A Constitution Bench of the Supreme Court in the case of Anoop Baranwal v. The Union of India has ordered that Election Commissioners will be appointed by the President of India on the advice of a Committee consisting of the Prime Minister, and leader of the Opposition in the Lok Sabha (or leader of the largest opposition party), and the Chief Justice of India. This practice will be enforced until a law in this regard is made by the Parliament. The bench was deciding a batch of petitions recommending reform in the process of appointment of members of the Election Commission of India and said that there is an unavoidable necessity of making a law under Article 324 (superintendence, direction and control of elections to be vested in the Election Commission) of the Constitution.
The advocates for the petitioner contended that having the recommended selection committee will be questionable as to its neutrality.
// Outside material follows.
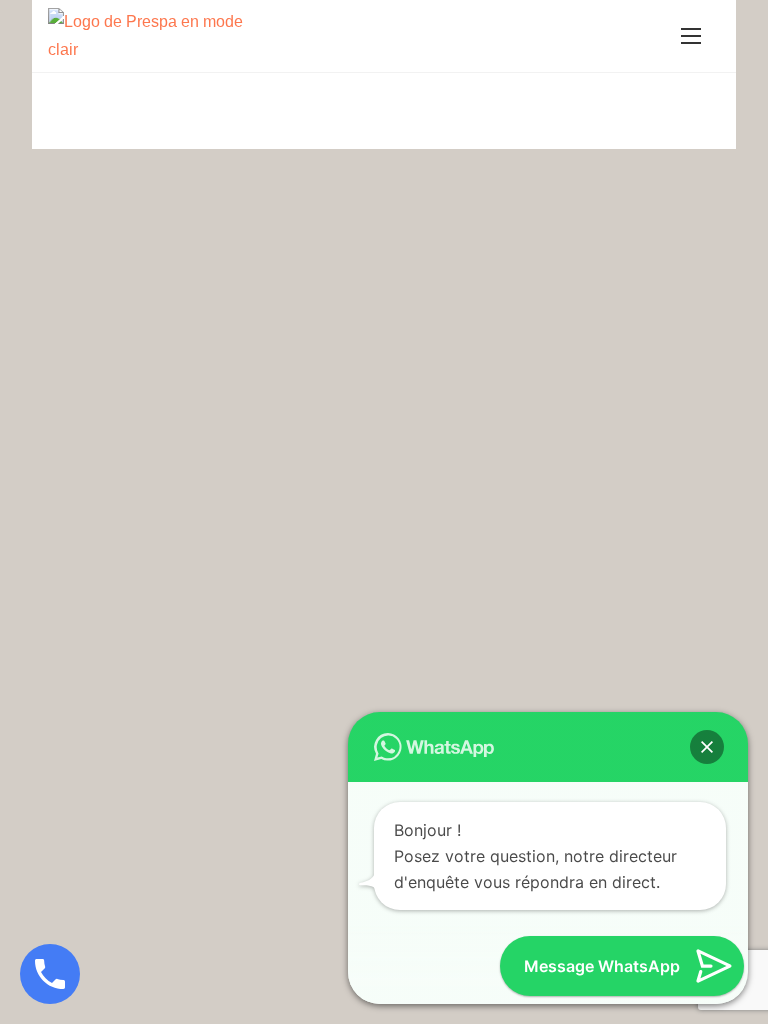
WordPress (546, 118)
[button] (707, 747)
He insisted that a mechanism be evolved to appoint Election Commissioner and Chief Election Commissioner through a transparent process that is devoid of arbitrariness.
While referring to the doctrine of separation of power, it was argued by the solicitor general that conferring the power of appointment upon the executive and CJI would mean that the constitution has to be rewritten which would be in the teeth of the concept of democracy.
Justice Joseph noted that the executive is required to pick names of those who could serve the full tenure, otherwise, it would be a violation of Section 6 of the Chief Election Commissioner and Other Election Commissioners (Conditions of Service) Act, 1991. Justice Rastogi added that grounds for the removal of Election Commissioners should be the same as that of the Chief Election Commissioner.
The Court said the Election Commission has to remain “aloof” from all forms of subjugation by the executive. “One of the ways it can interfere is by cutting off financial support. A vulnerable Election Commission would result in an insidious situation and detract from its efficient functioning.” The major concern of the bench was to ensure that the persons appointed are “above politics“.